By contrast, HELOCs are easier for most people to qualify for, and for many homeowners, easier to manage. When you have a HELOC, you only touch the money when you need it or for a planned reason. Both of these home equity-reliant options encumber your home further, serving your creditor and asset protection goals.

5. Second Mortgages May Be Options for Seniors

Qualifying seniors who own their homes outright may use second mortgages as both a way to get some much-needed cash on a fixed or dwindling income and for protecting their homes. Second mortgages may be difficult to qualify for, will be limited to seniors with high equity in the home, and can certainly have drawbacks, so learn the specifics about second-mortgages before considering using this type of encumbrance for equity stripping.

The Importance of Anonymity for Your LLC

The Limited Liability Company (LLC) has more than fairly earned its reputation as an excellent foundation for asset protection. But even the trusty LLC isn’t the be-all and end-all of your asset protection strategy. LLC anonymity is another piece of the puzzle.

True, LLCs and Series LLCs make wonderful entities for protecting your real estate investments and other high-dollar assets, but did you know these entities can actually become even stronger? The secret component that can strengthen any investor’s asset protection plan is actually critical for preventing lawsuits and even keeps identity thieves at bay. If you haven’t yet guessed, that secret ingredient is anonymity. And there’s more than one way to achieve a truly anonymous LLC.

Let's look at a few of them now.

Don’t Assume Your LLC Is Already Anonymous 

Unless you made a conscious choice to buy an anonymous LLC, odds are good that your traditional LLC  has membership recorded somewhere on the public record. If that’s the case, don’t panic! You can still take proactive action to increase your anonymity.

But of course, the best thing any investor can do is not compromise anonymity in the first place.

In most states, members of LLCs must be recorded by the Secretary of State. Those sites are a quick web search away, so anyone who can type can find an LLC’s owners. For this reason, most LLCs aren’t truly anonymous. If you record your real name, you can be directly tied to your LLC, which means it’s not really protecting you.

Although there’s a surprising amount of consistency between traditional LLCs, each state’s asset protection laws are unique. Most investors don’t even take an up-close look at the state statutes for LLCs/series LLCs until they’re planning to buy an entity for themselves. If you’ve already established yours, you should know if you took anonymity steps.

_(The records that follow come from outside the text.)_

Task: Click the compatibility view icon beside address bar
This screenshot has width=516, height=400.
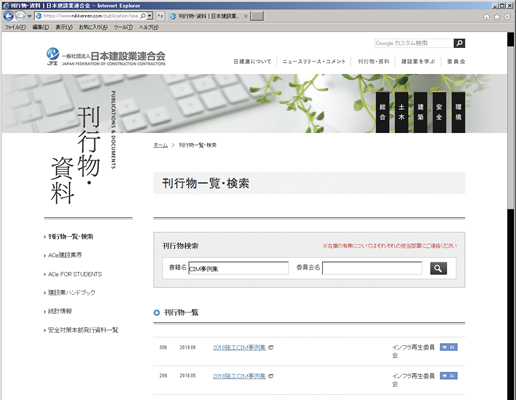Action: (x=160, y=16)
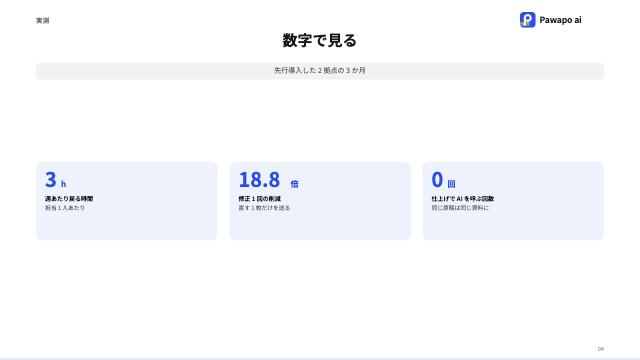Click the h unit beside the 3

63,184
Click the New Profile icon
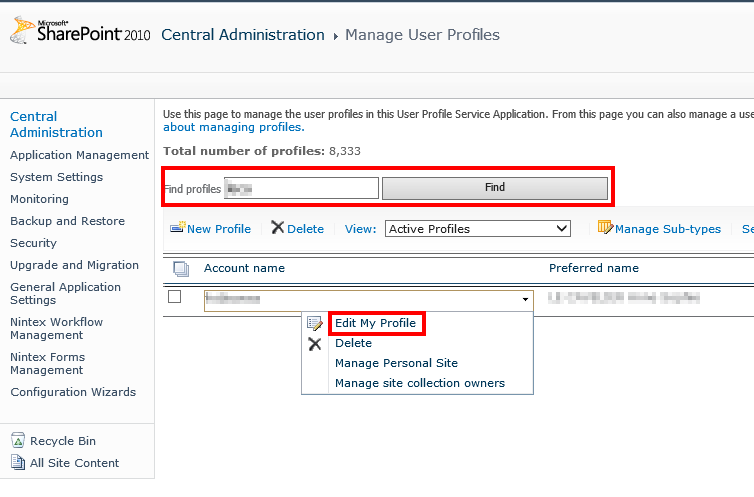 pyautogui.click(x=177, y=228)
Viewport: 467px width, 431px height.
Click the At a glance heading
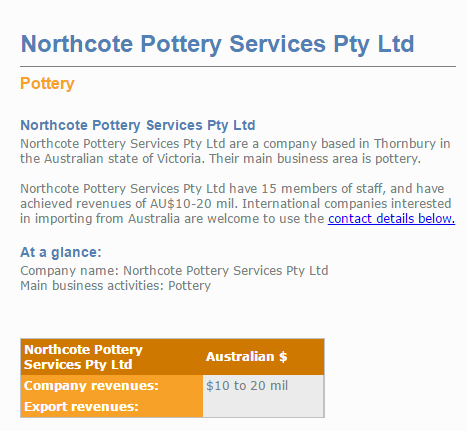click(61, 252)
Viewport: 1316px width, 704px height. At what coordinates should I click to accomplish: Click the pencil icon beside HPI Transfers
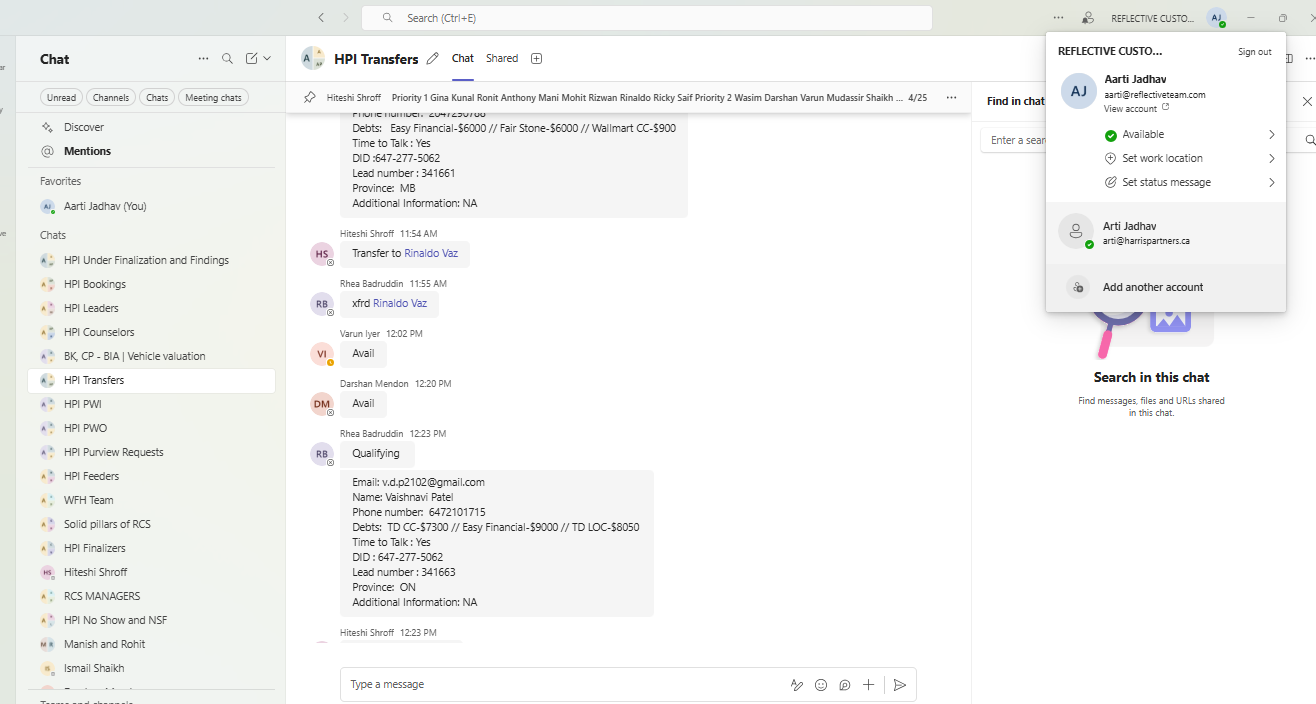[432, 59]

If your attorney took these extra steps, to make sure your LLC was anonymous, your attorney likely would have mentioned it at the time of formation.

If you have specific questions about how protecting your anonymity preserves your hard work, speak with a qualified real estate attorney as well as an advisor who is familiar with your investment market(s). Let’s shift gears and dive into the decision-making process you’ll use to select the entity for your real estate investing business.

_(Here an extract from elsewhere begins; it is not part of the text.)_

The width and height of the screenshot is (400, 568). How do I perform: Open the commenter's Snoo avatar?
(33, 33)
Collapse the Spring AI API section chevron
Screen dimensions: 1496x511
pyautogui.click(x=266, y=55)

Options for Forming Anonymous LLCs

We’ve chosen two of the easiest methods any investor can use to form an anonymous LLC. Let’s break down two of the most common options for real estate investors who need anonymous LLCs.

Method #1: Use Land Trusts Alongside Your LLC Structure

The Anonymous Land Trust is commonly referred to as a title-holding trust, because that’s exactly what it does. These revocable trusts can be used in conjunction with LLCs in several ways.

First, a land trust may be the owner of an LLC. So even if you must record your LLC’s ownership for the public record, you can still remain personally anonymous. The harder you are to tie to your LLC, the better protected you are. Anyone who goes digging won’t see your name on the public record, or that of your other members if it’s a multi-member LLC. They’ll see the name of your anonymous land trust.

If you want total anonymity, you can even pre-select an individual to sign in your place on business documents. Regardless, you can enjoy the other benefits of the land trust, which include the ability to easily assign interest to new partners. Anyone in your LLC or even a joint venture-owned property in a trust can be made a beneficiary of the trust. One of the many lesser-known perks of the anonymous land trust is it makes adding investors and dividing property simple.

Method #2: Purchase an Anonymous LLC From a Service Offering One

Not all real estate attorneys or even asset protection professionals offer a pre-fabricated anonymous LLC, but those who do generally can substantiate what they’ve done to make their LLC truly anonymous. If their webpage doesn’t offer an explanation on the anonymity benefits of such an offering, you can even dial up the firm and ask questions. 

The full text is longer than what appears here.